### Task prompt
Your answer should be the exact lines of the data below from the one containing "pravilima privatnosti (73, 2561)" through the one containing "Home (338, 204)"; please include nothing else.

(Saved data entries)
----------------------------------------

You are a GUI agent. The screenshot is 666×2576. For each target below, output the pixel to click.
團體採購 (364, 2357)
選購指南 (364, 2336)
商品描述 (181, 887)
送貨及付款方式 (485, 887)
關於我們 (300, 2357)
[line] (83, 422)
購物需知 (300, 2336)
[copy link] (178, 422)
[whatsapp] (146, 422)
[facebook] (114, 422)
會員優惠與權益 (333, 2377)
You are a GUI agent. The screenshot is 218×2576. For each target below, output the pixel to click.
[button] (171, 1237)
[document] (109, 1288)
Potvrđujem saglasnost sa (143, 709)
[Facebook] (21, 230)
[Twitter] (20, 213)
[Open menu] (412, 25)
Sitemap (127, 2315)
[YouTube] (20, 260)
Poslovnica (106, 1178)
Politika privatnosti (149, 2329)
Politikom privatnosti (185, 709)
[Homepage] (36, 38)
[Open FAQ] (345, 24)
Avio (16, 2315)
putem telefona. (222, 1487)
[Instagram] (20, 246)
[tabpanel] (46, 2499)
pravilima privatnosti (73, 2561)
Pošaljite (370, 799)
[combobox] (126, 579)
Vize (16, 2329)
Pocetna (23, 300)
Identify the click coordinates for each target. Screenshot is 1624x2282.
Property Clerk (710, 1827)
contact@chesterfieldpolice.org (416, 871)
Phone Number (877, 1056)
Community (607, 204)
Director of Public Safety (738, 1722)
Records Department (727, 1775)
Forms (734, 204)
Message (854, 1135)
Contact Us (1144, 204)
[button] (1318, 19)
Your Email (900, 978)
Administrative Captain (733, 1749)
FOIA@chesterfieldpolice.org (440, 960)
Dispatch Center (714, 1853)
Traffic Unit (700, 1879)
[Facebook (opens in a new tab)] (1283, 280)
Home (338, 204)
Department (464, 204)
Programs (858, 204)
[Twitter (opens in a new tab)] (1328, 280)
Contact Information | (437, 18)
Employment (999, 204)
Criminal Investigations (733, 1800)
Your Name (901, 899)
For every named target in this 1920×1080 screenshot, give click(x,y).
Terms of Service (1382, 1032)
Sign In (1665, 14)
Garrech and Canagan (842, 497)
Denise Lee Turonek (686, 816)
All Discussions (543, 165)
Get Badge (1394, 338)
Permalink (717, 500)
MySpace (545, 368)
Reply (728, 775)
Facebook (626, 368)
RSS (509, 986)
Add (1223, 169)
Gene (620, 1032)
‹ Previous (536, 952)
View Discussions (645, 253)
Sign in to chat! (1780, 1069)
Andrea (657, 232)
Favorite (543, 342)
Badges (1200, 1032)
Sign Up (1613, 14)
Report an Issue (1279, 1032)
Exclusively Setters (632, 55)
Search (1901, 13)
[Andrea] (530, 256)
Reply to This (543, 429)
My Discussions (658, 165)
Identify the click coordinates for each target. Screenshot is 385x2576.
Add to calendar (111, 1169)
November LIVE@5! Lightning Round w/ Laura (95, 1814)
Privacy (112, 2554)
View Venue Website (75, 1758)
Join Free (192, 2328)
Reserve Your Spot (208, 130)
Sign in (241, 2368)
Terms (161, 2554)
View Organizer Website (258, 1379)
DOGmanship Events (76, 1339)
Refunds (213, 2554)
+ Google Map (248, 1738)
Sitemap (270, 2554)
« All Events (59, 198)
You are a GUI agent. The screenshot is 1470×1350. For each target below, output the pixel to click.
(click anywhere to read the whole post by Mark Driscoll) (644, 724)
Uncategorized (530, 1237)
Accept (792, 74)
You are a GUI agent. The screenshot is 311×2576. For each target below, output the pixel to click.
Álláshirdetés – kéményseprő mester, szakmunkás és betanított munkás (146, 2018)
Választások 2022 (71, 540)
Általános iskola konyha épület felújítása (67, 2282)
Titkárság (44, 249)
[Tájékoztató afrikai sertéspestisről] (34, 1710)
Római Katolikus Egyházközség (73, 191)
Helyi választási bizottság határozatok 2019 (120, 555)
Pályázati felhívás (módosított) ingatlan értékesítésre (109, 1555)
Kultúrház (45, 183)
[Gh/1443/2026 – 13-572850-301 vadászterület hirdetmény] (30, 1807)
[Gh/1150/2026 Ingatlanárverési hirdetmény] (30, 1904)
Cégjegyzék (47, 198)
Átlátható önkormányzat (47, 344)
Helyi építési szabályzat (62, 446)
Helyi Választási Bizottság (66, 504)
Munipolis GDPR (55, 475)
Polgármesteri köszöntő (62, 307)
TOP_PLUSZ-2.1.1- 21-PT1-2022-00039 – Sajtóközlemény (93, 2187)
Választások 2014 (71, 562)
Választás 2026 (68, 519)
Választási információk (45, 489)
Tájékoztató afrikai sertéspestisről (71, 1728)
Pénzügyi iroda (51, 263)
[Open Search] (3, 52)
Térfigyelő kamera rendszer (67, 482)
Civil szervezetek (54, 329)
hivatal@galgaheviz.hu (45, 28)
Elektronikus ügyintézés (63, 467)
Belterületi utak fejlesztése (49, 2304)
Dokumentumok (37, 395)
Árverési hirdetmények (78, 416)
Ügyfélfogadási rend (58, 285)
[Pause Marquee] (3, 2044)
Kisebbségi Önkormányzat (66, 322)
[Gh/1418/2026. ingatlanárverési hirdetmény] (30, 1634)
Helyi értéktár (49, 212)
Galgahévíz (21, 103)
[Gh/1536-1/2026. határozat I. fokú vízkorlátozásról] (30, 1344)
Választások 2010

----------------------------------------

### Result of this task
pravilima privatnosti (73, 2561)
Pošaljite (370, 799)
[combobox] (126, 579)
Vize (16, 2329)
Pocetna (23, 300)
Identify the click coordinates for each target. Screenshot is 1624x2282.
Property Clerk (710, 1827)
contact@chesterfieldpolice.org (416, 871)
Phone Number (877, 1056)
Community (607, 204)
Director of Public Safety (738, 1722)
Records Department (727, 1775)
Forms (734, 204)
Message (854, 1135)
Contact Us (1144, 204)
[button] (1318, 19)
Your Email (900, 978)
Administrative Captain (733, 1749)
FOIA@chesterfieldpolice.org (440, 960)
Dispatch Center (714, 1853)
Traffic Unit (700, 1879)
[Facebook (opens in a new tab)] (1283, 280)
Home (338, 204)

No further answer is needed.